RIP Steve Albini (1962- 2024)

Ergens eind jaren tachtig kwam mijn broer thuis met de elpee Songs About Fucking (1987). Dat denk ik toch. Of kocht ik die plaat achteraf zelf en hoorde ik hem voor het eerst op het VPRO programma waar ook Luc Janssen aan meewerkte nadat hij op de VRT ontslagen was wegens het op antenne laten van een scheet?

“The Model” cover van Big Black

Op die plaat van Big Black stond een cover van “The Model” (1978) van Kraftwerk; de gitaarklanken waren van een scherpe metaalkleur en de teksten gingen van: ‘L-DOPA, fix me alright!’ (‘L-DOPA, maak me beter’) tot ‘he’s a whore’ (‘hij is een hoer’). L-DOPA is een psychiatrisch geneesmiddel tegen bijvoorbeeld het bibberen van Parkinson. Big Black was Steve Albini

Toen het internet kwam, was het tijd om de helden te zoeken en te zien wat er over hen geschreven werd. Albini bleek toen zelf te schrijven en zo vond ik een tekst over platenmaatschappijen: “The problem with music” (1993):

“Elke keer als ik met een band praat die op het punt staat om bij een groot label te tekenen, denk ik aan hen in een bepaalde context. Ik stel me een geul voor, ongeveer drie meter breed en drie meter diep, misschien wel zestig meter lang, gevuld met dunne, rottende stront. Ik stel me deze mensen voor, sommigen goede vrienden, anderen nauwelijks kennissen, aan het ene uiteinde van deze geul. Ik stel me ook een gezichtsloze lakei van de muziekindustrie voor aan de andere kant, met een vulpen in de hand en een contract dat wacht op een handtekening.”

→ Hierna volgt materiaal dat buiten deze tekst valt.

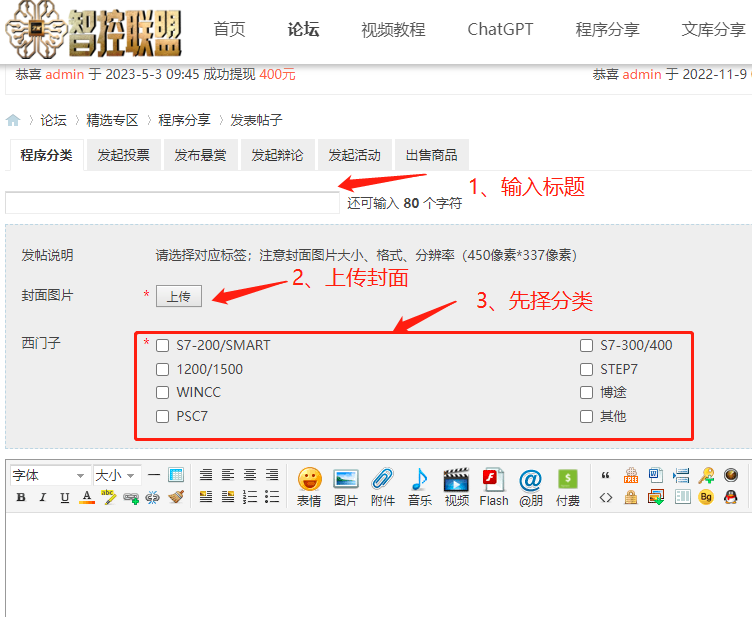Click the post title input field
The height and width of the screenshot is (617, 752).
pyautogui.click(x=172, y=203)
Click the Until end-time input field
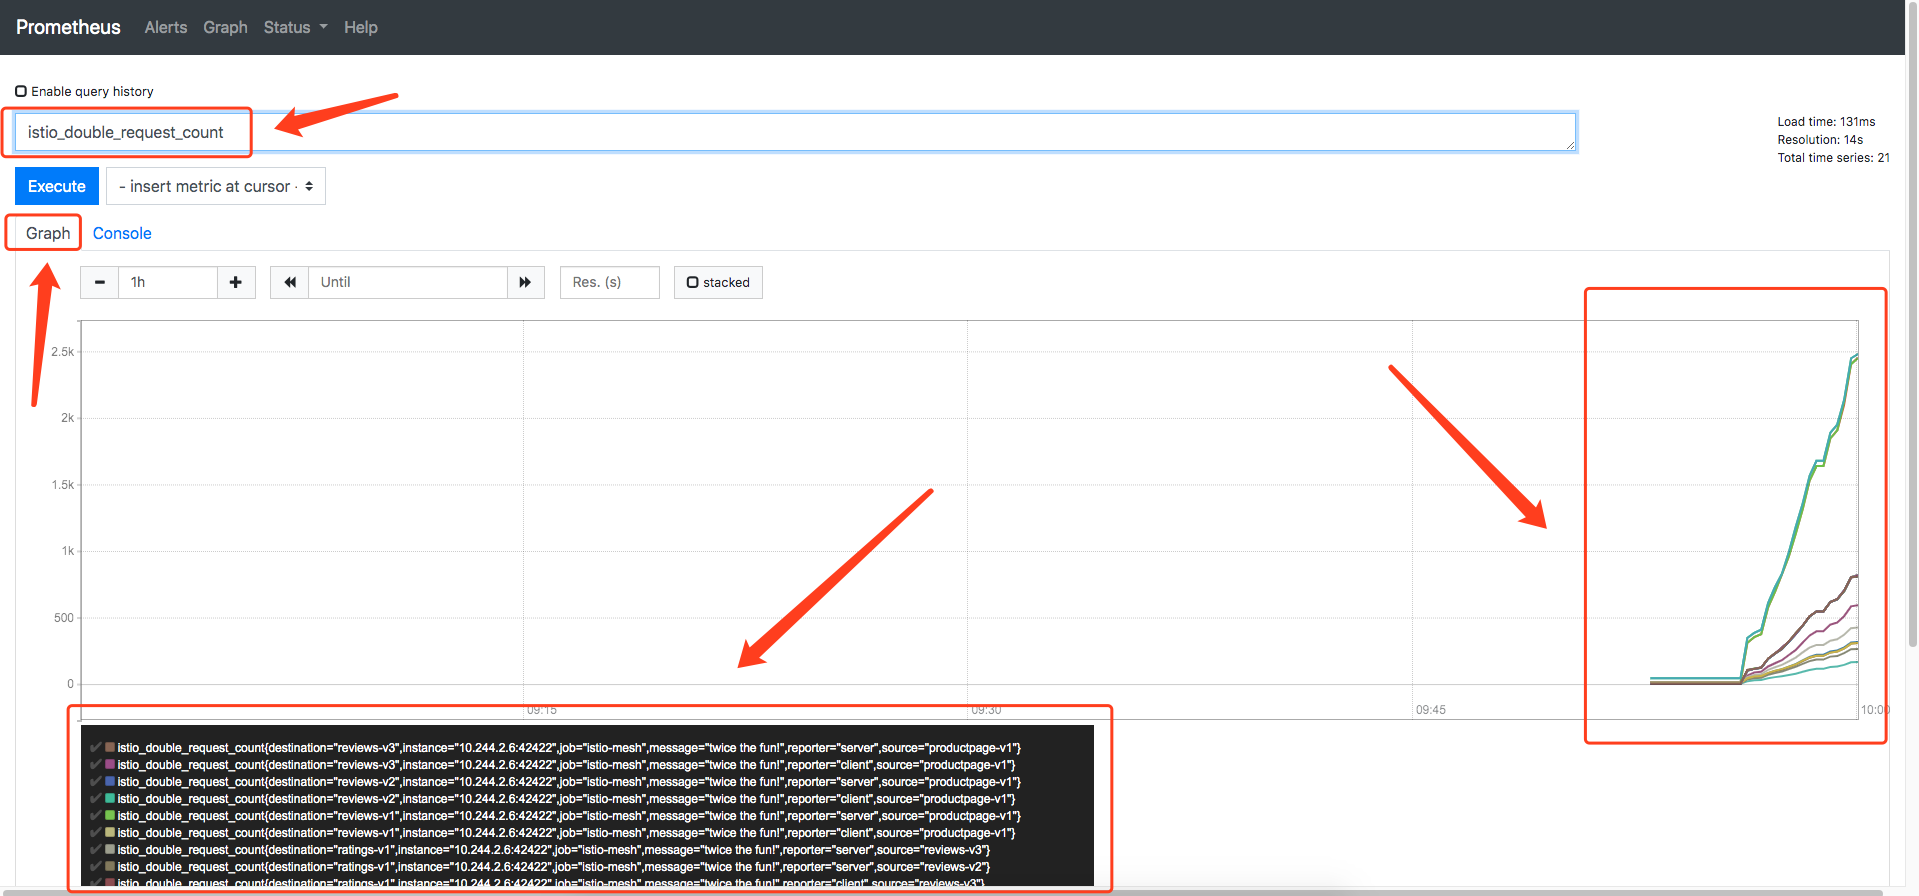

“The problem with music” (1993) van Steve Albini

Nadien scheidden de wegen van rock en ik grotendeels. Maar in 2022 komt Steve Albini in meatspace een laatste keer op mijn radar. Wouter van de Normo legt de elpee 1000 Hurts (2000) op met dat onwaarschijnlijk nummer:

Kill him already, kill him.
Fucking kill him, fucking kill him

“Prayer to God” (2000) van Shellac

Steve kreeg een hartaanval op 7 mei.

Nu dat ik dit schrijf, vind ik een citaat van een stuk dat Albini in 1986 publiceerde in het rockmagazine Forced Exposure waarin hij zijn liefde betuigt voor noisemuziek:

‘ik geef geen ene moer om jullie politiek-filosofische verhandelingen, jochies. Ik hou van lawaai. Ik hou van grote, gemene herrie die mijn hoofd doet tollen. Ik wil het door me heen voelen gaan als een verdomde schok. We zijn zo afgetakeld en verpletterd door ons zielige bestaan dat we het nodig hebben als een dosis drugs.”

Die ‘geen ene moer’ klinkt in het origineel als ‘twee spetters braaksel van een oude n****junk’ en het geeft te kennen dat Steve Albini graag mocht choqueren. Immers, de bandnaam, “Big Black”, wat kan dat anders zijn dan ‘grote dikke zwarte lul’? En wat met de titel van zijn volgende band “Rapeman”? Verkrachtingsman? Hoeft het te verwonderen dat bij optredens van Rapeman geregeld anti-vrouwenhaat-betogers op afkwamen?

“Prayer to God” (2000)

En de inhoud van het lied “Prayer to God” dat ik hierboven aanhaalde? Welke bede stuurt deze brave man tot God?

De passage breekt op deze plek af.